FIG. 6 is a micrograph of a cross section of a sintered body that has been subjected to the shot peening method for 15 minutes.

FIG. 7 is a micrograph of a cross section of a sintered body that has been subjected to the shot peening method for 30 minutes.

FIG. 8 is a micrograph showing a metal structure of a section A of a forged body that is not subjected to the shot peening method.

FIG. 9 is a micrograph showing a metal structure of a cross section of a B portion of a forged body not subjected to the shot peening method.

FIG. 10 is a micrograph showing a metal structure of a section A of a forged body subjected to a shot peening method for 15 minutes.

FIG. 11 is a micrograph showing a metal structure of a section B of a forged body that has been subjected to the shot peening method for 15 minutes.

FIG. 12 is a micrograph showing a metal structure of a section A of a forged body that has been subjected to the shot peening method for 30 minutes.

FIG. 13 is a micrograph showing a metal structure of a section B of a forged body that has been subjected to the shot peening method for 30 minutes.

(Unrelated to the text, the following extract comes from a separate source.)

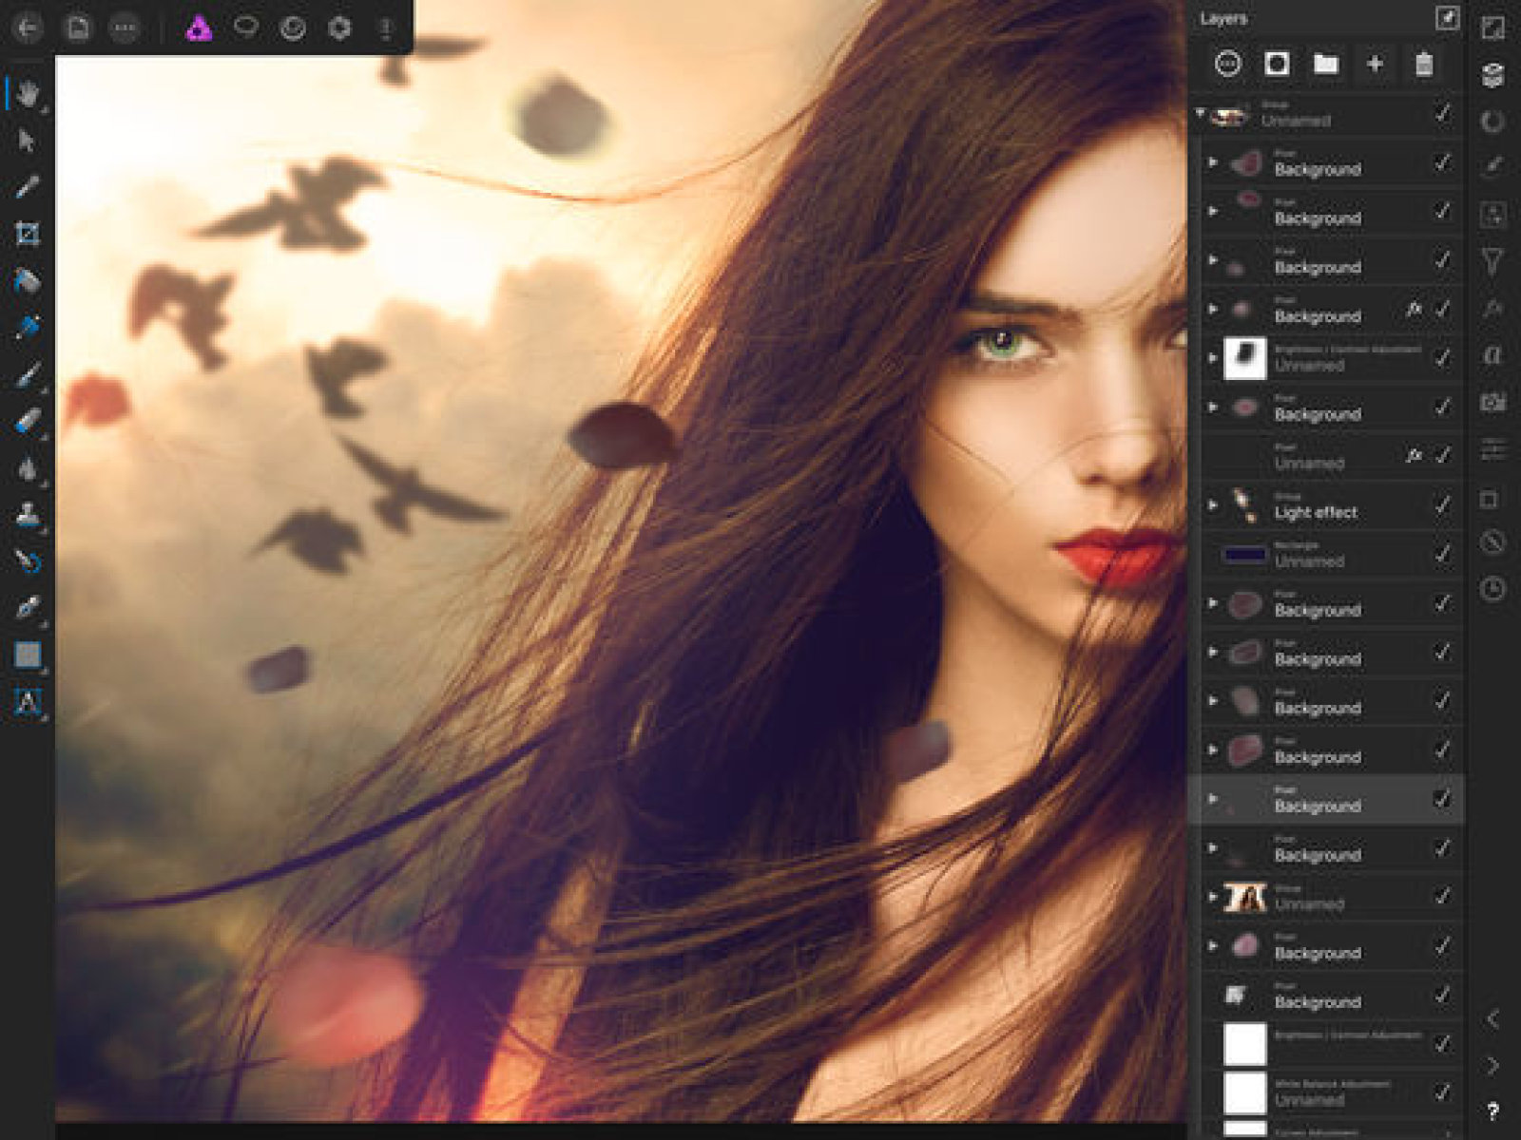
Task: Uncheck the White Balance Adjustment layer visibility
Action: pos(1442,1093)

FIG. 14 is a graph showing the densities of a sintered body and a forged body.

FIG. 15 is a graph showing the surface hardness of a forged body.

FIG. 16 is a graph showing radial crushing strength of a forged body.

[Explanation of code] 1,1A work (compacted powder, sintered body, forged body)

Claims (4)

[Claims] 1. A raw material powder is pressed to form a green compact, the green compact is heated and sintered, and the surface of the sintered body after the sintering is mechanically sealed in a cold state. A sintered forged product, characterized in that it is obtained by hot forging the sintered body after the treatment and the sealing treatment. 2. The depth of the decarburized layer on the surface portion after the hot forging is
The sintered forged product according to claim 1, which has a diameter of 0.1 mm or less. 3. A powder forming step of pressurizing a raw material powder to form a green compact, a sintering step of heating and sintering the green compact obtained by the powder forming step, and a sintering step of It is characterized by including a sealing step of mechanically sealing the surface portion of the obtained sintered body in a cold state, and a forging step of hot forging the sintered body after the sealing step. A method for manufacturing a sintered forged product. 4. The method for producing a sintered forged product according to claim 3, wherein the sealing step is a step of performing a sealing treatment by a shot peening method or a shot blasting method.